- **Text segment**
Kepler, Johannes (1571–1630)

Johannes Kepler

Figure 1. Johannes Kepler.


Kepler's theory of five regular solids

Figure 2. Kepler's theory of five regular solids shows that his ideas of provided a link between the past and the present. He believed that the five regular solids – the cube (A), tetrahedron (B), dodecahedron (C), icosahedron (D), and octahedron (E) – could be fitted inside the orbits of the various planets. He reasoned that thee were only five such solids and exactly five spaces between the six planets known at the time: Mercury, Venus, Earth, Mars, Jupiter, and Saturn. It was his brilliant work, based upon observations made by Brahe, that showed the the Sun, not the Earth, was at the center of the Solar System..


Johannes Kepler was a German astronomer and mathematician, considered one of the founders of modern astronomy. Using positional data carefully amassed by Tycho Brahe, Kepler formulated his famous three laws (see Kepler's laws of planetary motion), including the crucial realization that planetary orbits are ellipses not circles.

 


Kepler and the heliocentric theory

Born in Weil der Stadt, southwest Germany, Kepler studied at the university of Tübingen and, as a graduate, was tutored by Michael Maestlin who introduced him to the heliocentric concepts of Copernicus. In 1597 he published Mysterium cosmographicum (The cosmographic mystery) in which (revealing his medieval mystical bent) he argued that the distances of the planets from the Sun in the Copernican system were determined by the five regular solids, if one supposed that a planet's orbit was circumscribed about one solid and inscribed in another.

 

Specifically, his theory states that if a sphere is drawn to touch the inside of the path of Saturn, and a cube is inscribed in the sphere, then the sphere inscribed in that cube is the sphere circumscribing the path of Jupiter. Then if a regular tetrahedron is drawn in the sphere inscribing the path of Jupiter, the insphere of the tetrahedron is the sphere circumscribing the path of Mars, and so inward, putting the regular dodecahedron between Mars and Earth, the regular icosahedron between Earth and Venus, and the regular octahedron between Venus and Mercury. Thus the number of (then known) planets is explained in terms of the five convex regular solids – the Platonic solids (see Fig 2). Although this idea seems to smack of Pythagorean mysticism, it ultimately stemmed from Kepler's belief that mathematical harmony was a reflection of God's perfection and, curiously, except for Mercury, Kepler's construction gave surprisingly accurate results.

 

Because of the mathematical skills Kepler showed in his Mysterium cosmographicum, he was invited by Tycho Brahe to Prague to become his assistant and to calculate new orbits for the planets from Tycho's observations. When Tycho died, in 1601, Kepler was appointed his successor as Imperial Mathematician, the most prestigious job in mathematics in Europe. In Prague, Kepler published Astronomia pars optica (The optical part of astronomy, 1604), in which he dealt with refraction and gave the first modern explanation of the workings of the eye; De stella nova (Concerning the new star, 1606) on the "new" star that had appeared in 1604 (see Kepler's Star); and Astronomia nova (New astronomy, 1609), which contained his first two laws (planets move in elliptical orbits with the Sun at one focus, and a planet sweeps out equal areas in equal times).

- **Dataset content**
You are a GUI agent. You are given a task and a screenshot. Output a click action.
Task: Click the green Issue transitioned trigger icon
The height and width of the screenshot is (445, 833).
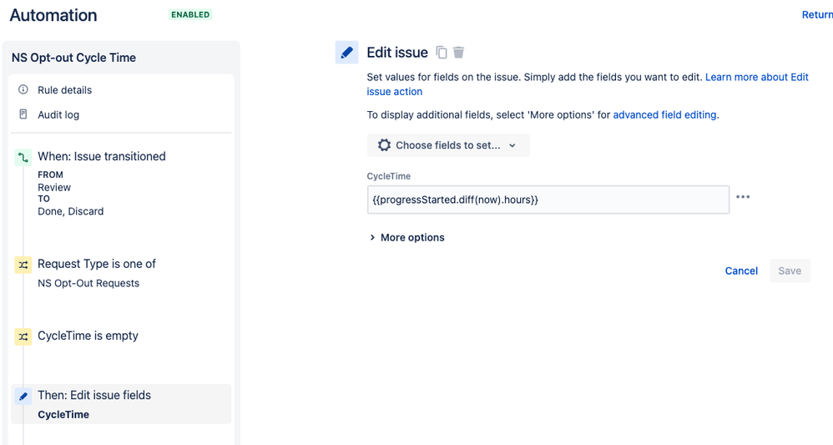pyautogui.click(x=23, y=157)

- **Set tasks**
**1.** Summarize the passage on Kepler in three sentences.
**2.** Answer these questions from the passage on Kepler:
(a) Who introduced Kepler to the heliocentric concepts of Copernicus?
(b) Which regular solid did Kepler place between Earth and Venus?
(c) In what year did Tycho Brahe die?
**3.** Carry the passage on Kepler forward from its last sentence.

- **Results**
**1.** Johannes Kepler was a German astronomer and mathematician who used Tycho Brahe's positional data to formulate three laws of planetary motion, including the realization that planetary orbits are ellipses. After Michael Maestlin introduced him to the heliocentric concepts of Copernicus, Kepler argued in Mysterium cosmographicum (1597) that the distances of the planets from the Sun were determined by the five regular solids. He later became Brahe's assistant in Prague and succeeded him as Imperial Mathematician in 1601, publishing works on optics, the new star of 1604, and his first two laws.

**2.**
(a) Michael Maestlin
(b) The regular icosahedron
(c) 1601

**3.**
 

In 1610 Kepler heard about Galileo's discoveries with the telescope and wrote a long letter of support, which he published as Dissertatio cum nuncio sidereo (Conversation with the sidereal messenger). Later that year, he presented his own observations of Jupiter's moons. These writings gave tremendous support to Galileo, whose discoveries were being widely doubted and denounced by church authorities. Kepler went on to provide the beginning of a theory of the telescope in his Dioptrice (1611). A couple of years later he wrote De vero anno quo aeternus dei filius humanam naturam in utero benedictae Virginis Mariae assumpsit (Concerning the true year in which the son of God assumed a human nature in the uterus of the blessed virgin Mary), arguing that the Christian calendar was out by five years, and that Jesus had been born in 4 BC (a conclusion now widely accepted). Between 1617 and 1621 he published Epitome astronomiae Copernicanae (Epitome of Copernican astronomy), which became the most influential introduction to heliocentric astronomy.

 

In his Harmonice mundi (Harmony of the world, 1619), Kepler derived the heliocentric distances of the planets and their periods from considerations of musical harmony, and presented his third law, relating the periods of the planets to their mean orbital radii. His Tabulae Rudolphinae (Rudolphine tables, 1627), based on Tycho's observations and calculated according to the elliptical astronomy, were used into the eighteenth century.

 


Kepler's equation

Kepler's equation, first derived by Kepler in 1609 in his Astronomia nova, is one of the important formulae that enables the position of a body in an elliptical orbit to calculated at any given time from its orbital elements. It relates the mean anomaly, M, of the body to its eccentric anomaly, E, by the following:

 

   M = Ee sin E

 

where e is the eccentricity of the orbit.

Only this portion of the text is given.